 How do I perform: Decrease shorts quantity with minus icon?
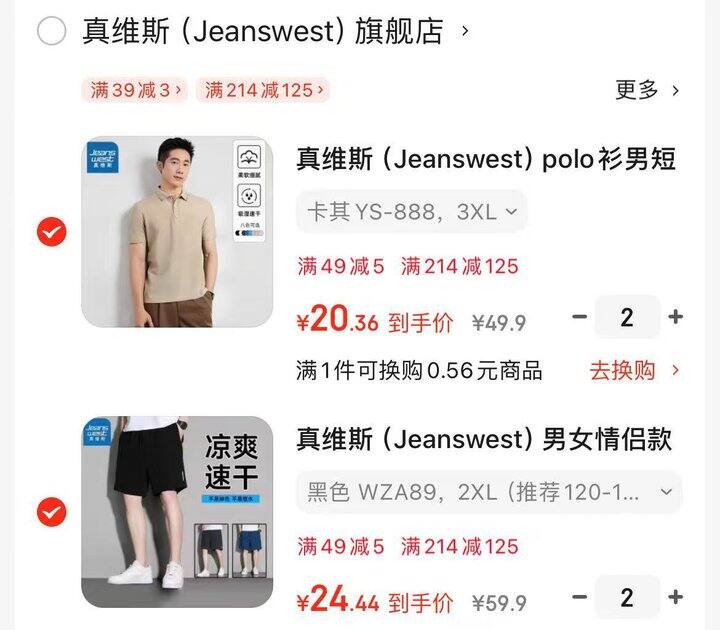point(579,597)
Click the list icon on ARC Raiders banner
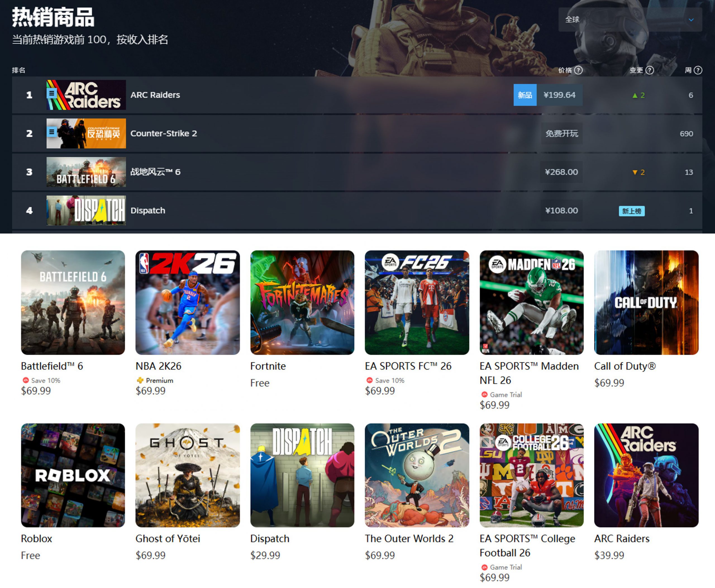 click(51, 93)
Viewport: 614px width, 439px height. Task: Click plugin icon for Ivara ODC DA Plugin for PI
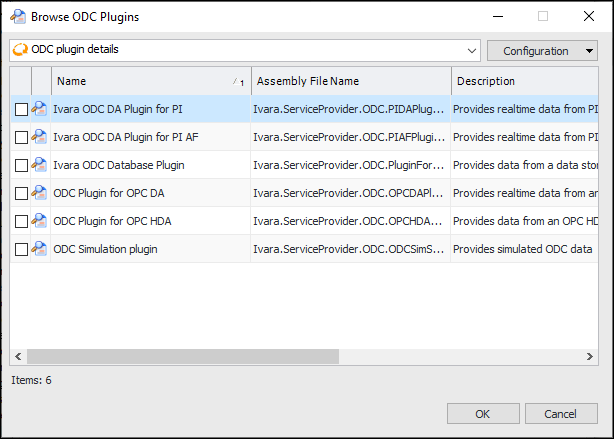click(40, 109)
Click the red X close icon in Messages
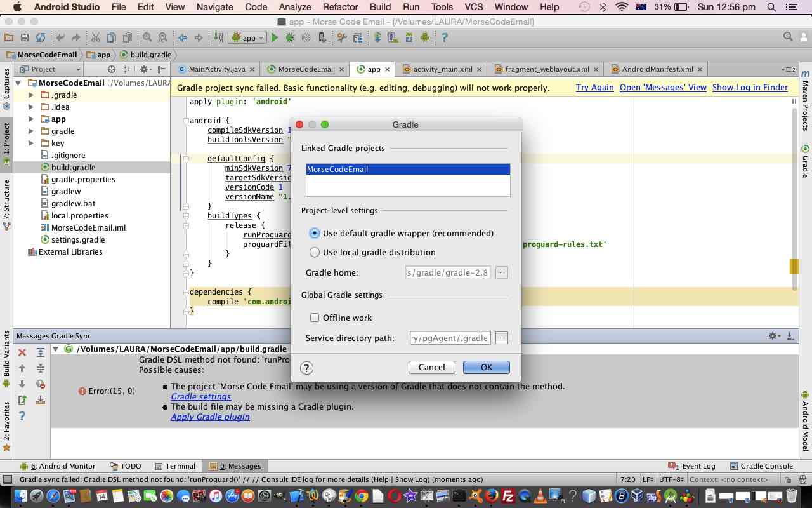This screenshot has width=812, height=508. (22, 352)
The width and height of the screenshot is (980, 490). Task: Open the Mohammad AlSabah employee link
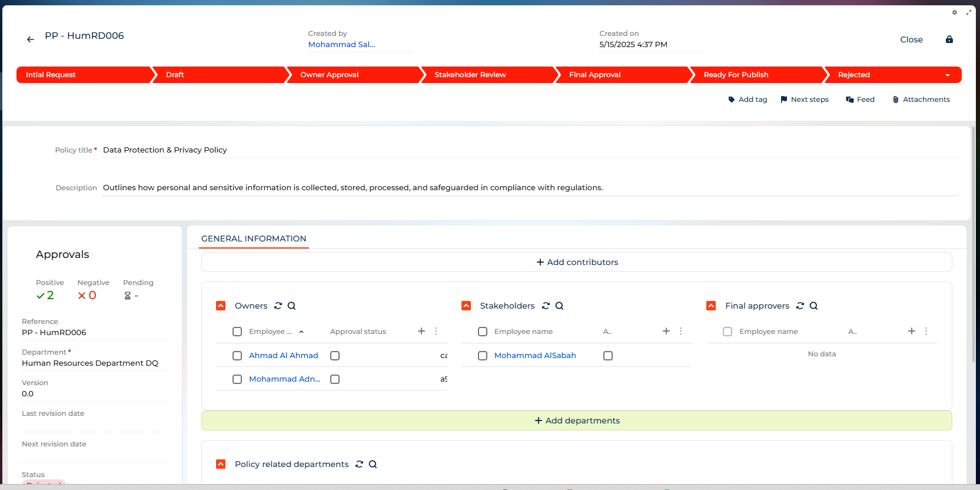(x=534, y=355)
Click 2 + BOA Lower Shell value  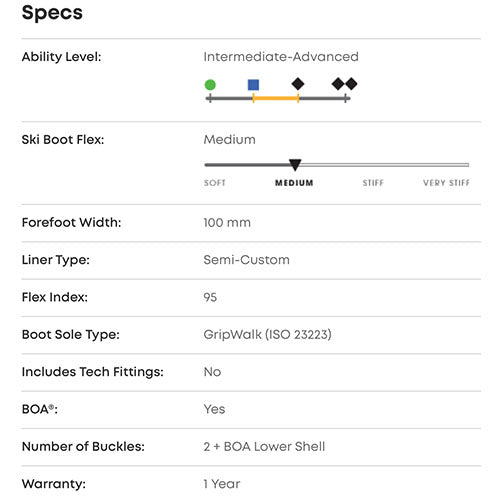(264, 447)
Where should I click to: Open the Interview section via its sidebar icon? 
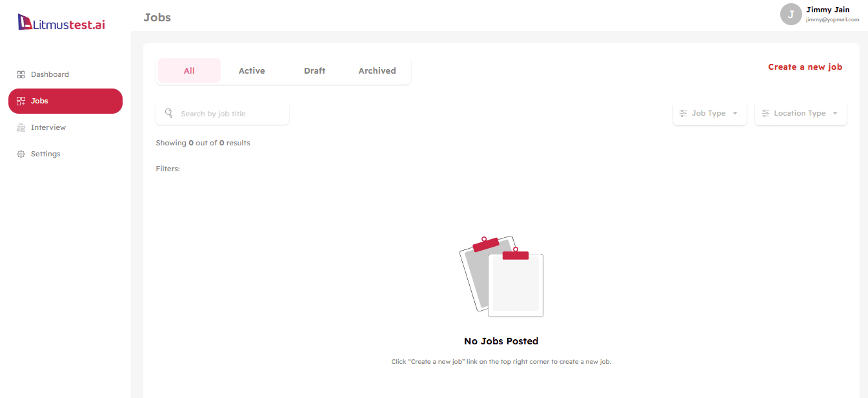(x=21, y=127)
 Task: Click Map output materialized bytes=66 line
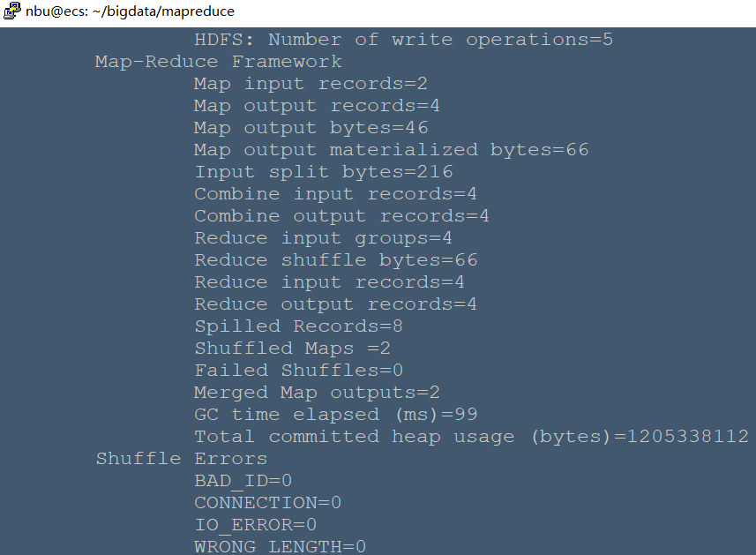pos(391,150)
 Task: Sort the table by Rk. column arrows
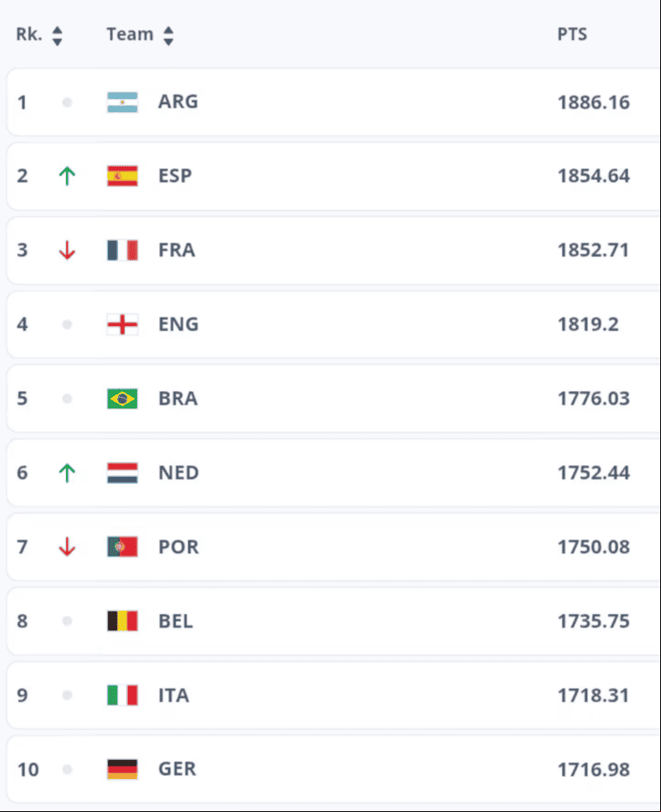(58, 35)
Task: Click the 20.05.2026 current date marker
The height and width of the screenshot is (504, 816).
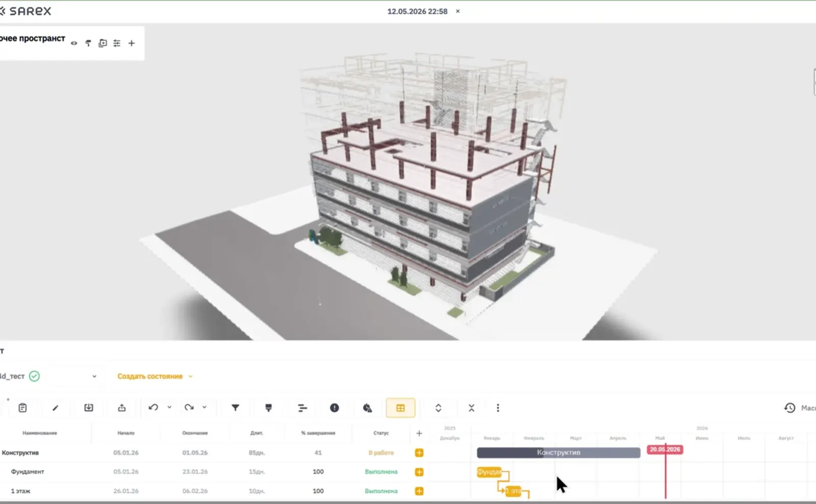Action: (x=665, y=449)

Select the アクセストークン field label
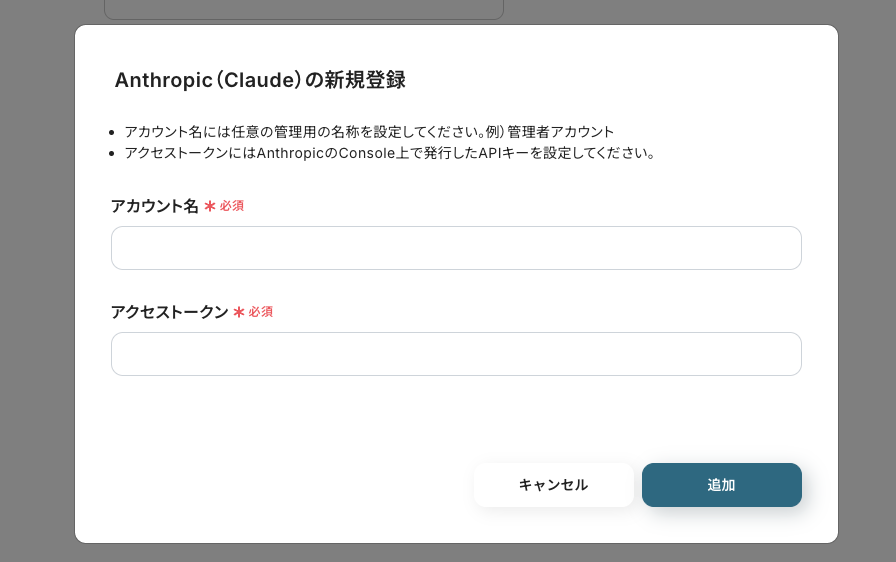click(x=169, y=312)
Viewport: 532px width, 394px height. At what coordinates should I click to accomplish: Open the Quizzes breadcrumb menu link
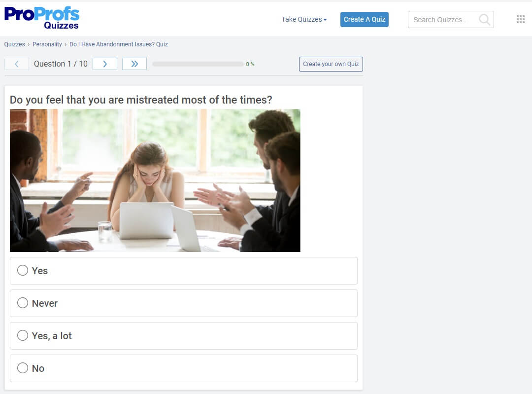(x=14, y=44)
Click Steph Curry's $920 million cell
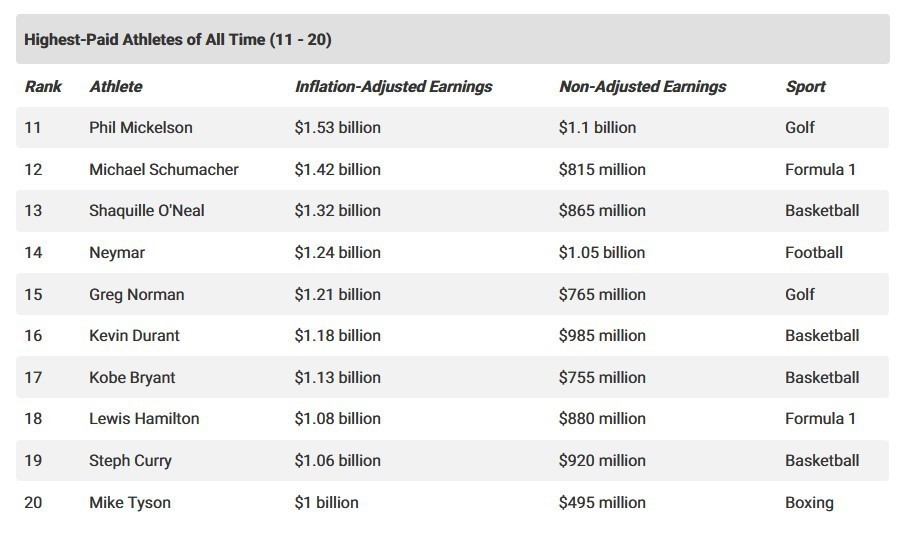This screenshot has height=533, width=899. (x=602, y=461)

==============================

* **WHAT YOU HAVE TO DO**:
From the line containing "Where should I" through the last line of the material above, write out each line exactly, leaving aside all pictures.

* **WRITTEN ANSWER**:
Where should I click to: Open the Interview section via its sidebar icon? 
(x=21, y=127)
 Task: Click Map output materialized bytes=66 line
pos(391,150)
 Task: Sort the table by Rk. column arrows
(58, 35)
Task: Click the 20.05.2026 current date marker
The height and width of the screenshot is (504, 816).
Action: (x=665, y=449)

Select the アクセストークン field label
click(x=169, y=312)
Viewport: 532px width, 394px height. At what coordinates should I click to accomplish: Open the Quizzes breadcrumb menu link
(x=14, y=44)
Click Steph Curry's $920 million cell
This screenshot has height=533, width=899. (x=602, y=461)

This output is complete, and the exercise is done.